FIGURE 7.

Vibrio cholerae: mechanisms of virulence and regulation. (A) Environmental cues trigger the signalization in the two-component system VarS/VarA (functional homologs to the GacS/GacA two-component system of P. aeruginosa). Phosporilation of VarA activates this protein. Transcription of varA is facilitaded by CsrA. (B) VarA^P (activated) acts as a transcriptional activator of toxT. ToxT activates as well ctxA/ctxB encoding the two subunits of the CT protein, which is extruded to the IL through a T2SS (C).

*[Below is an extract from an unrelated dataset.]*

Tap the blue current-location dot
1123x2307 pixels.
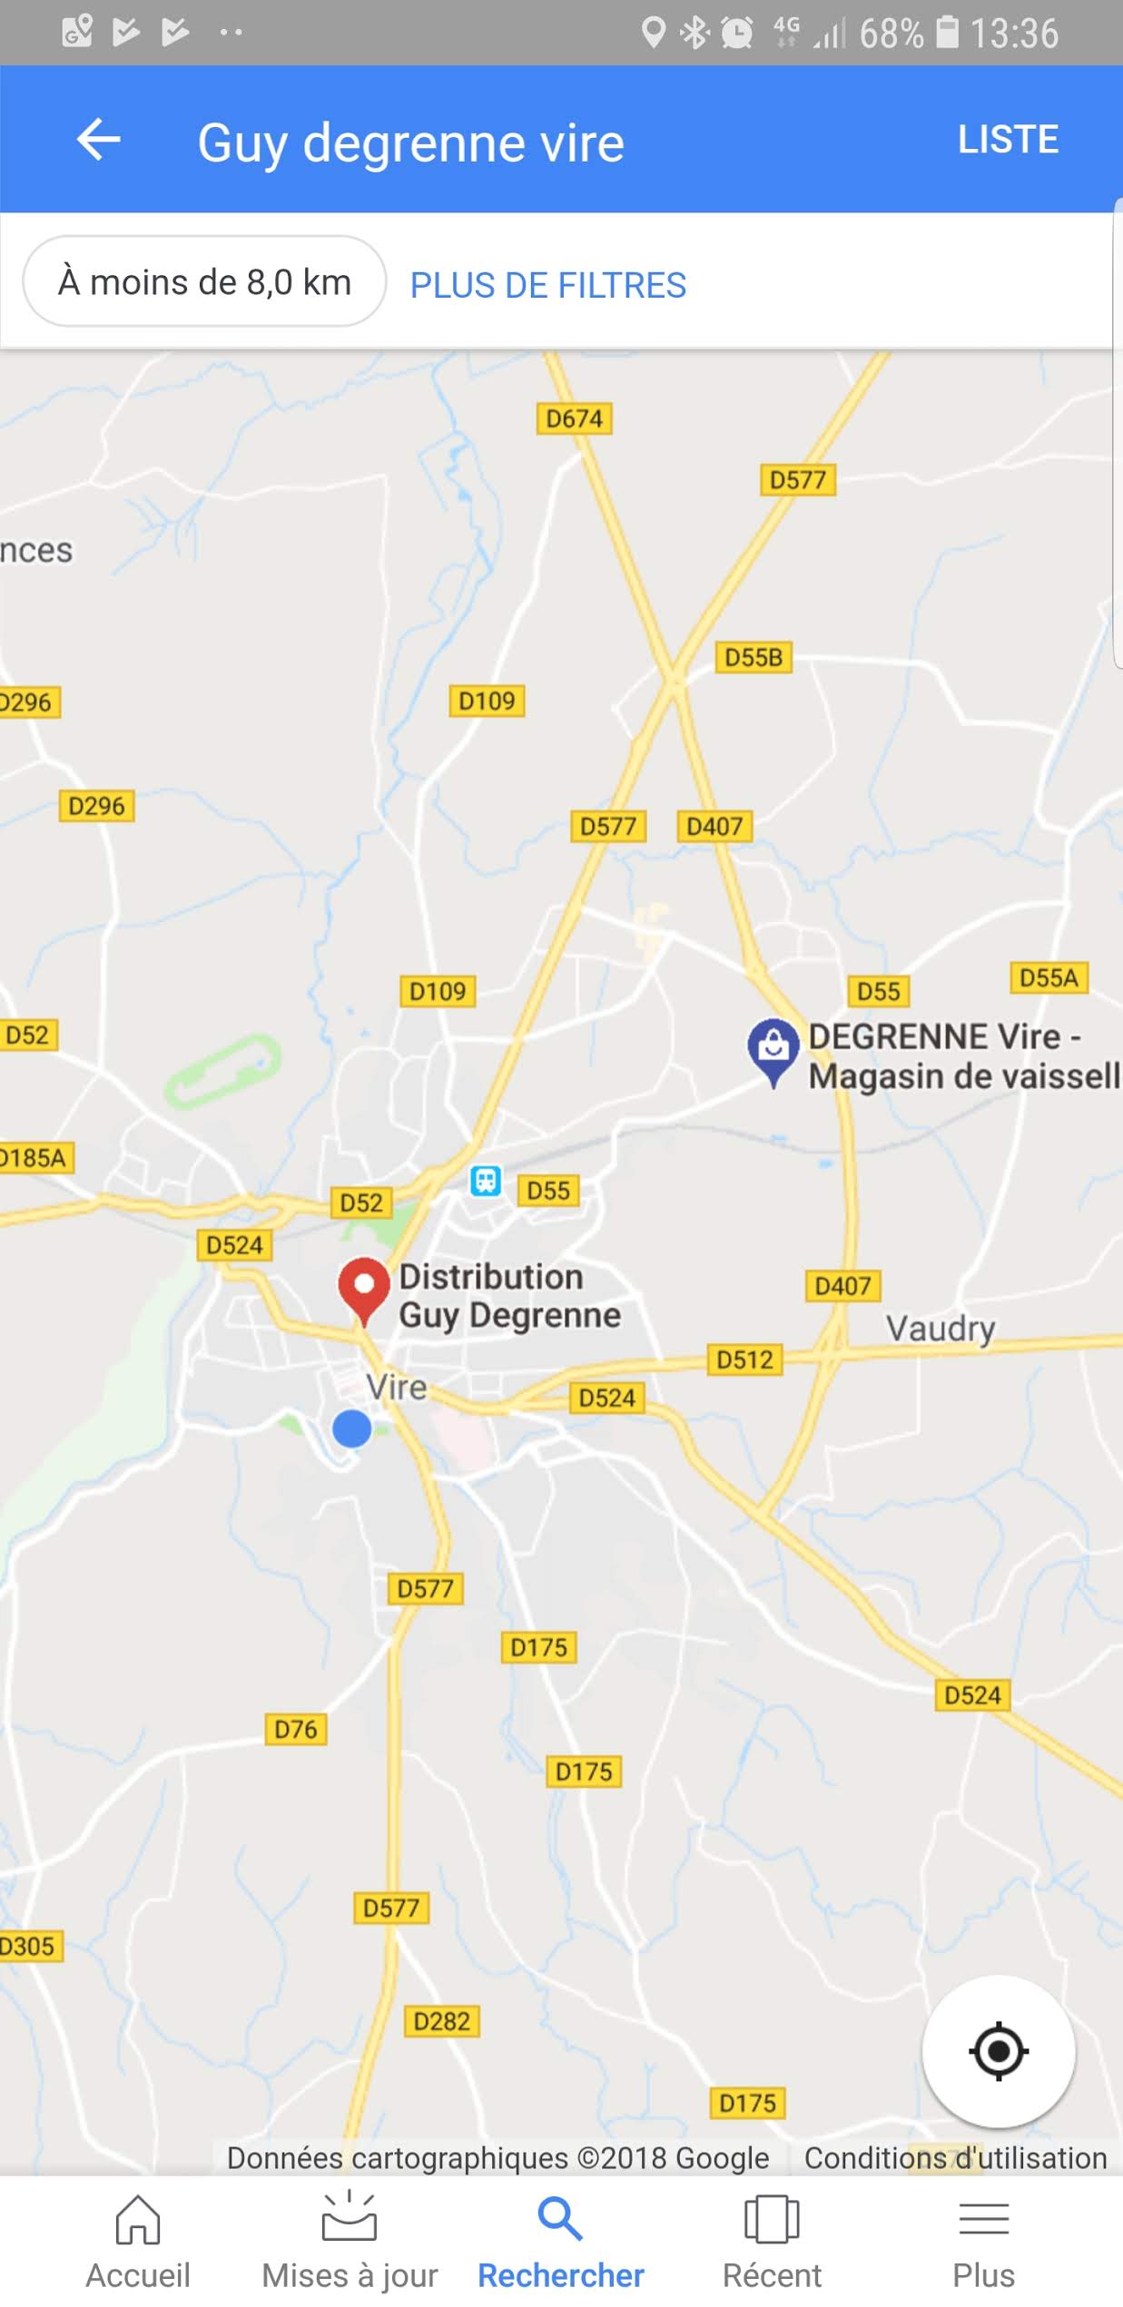tap(352, 1428)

The tcpA gene, required for the assembly of the TCP, is located in the same operon as toxT. TcpI is a transcriptional inhibitor of tcpA. TCP structure is necessary for the progression of the disease (bacterial aggregation and microcolony formation). (D) CoaR sRNA blocks binding of the ribosome to the tcpI mRNA. (E) CsrA stabilizes toxR mRNA, which is necessary for positive regulation of virulence genes. (F) VarA^P activates transcription of CsrB, CsrC, and CsrC sRNAs, which sequester CsrA, yielding an unstable toxR transcript. CT, Cholera toxin; CyM, Cytoplasmic membrane; HM, Host cell membrane; IL, Gastrointestinal lumen; OuM, Outer membrane; PG, peptidoglycan; T2SS, Type II secretion system; TCP, Toxin coregulated pilus. Black thick arrows indicate flow of a biological process, e.g., protein translation. Green thick arrows indicate activation. Red thick arrows with flat cap indicate inhibition. References: Hammer and Bassler, 2007; Jang et al., 2011; Cobaxin et al., 2014; Mey et al., 2015; Ng et al., 2016; Dorman and Dorman, 2018; Jemielita et al., 2018; Butz et al., 2019; Xi et al., 2020.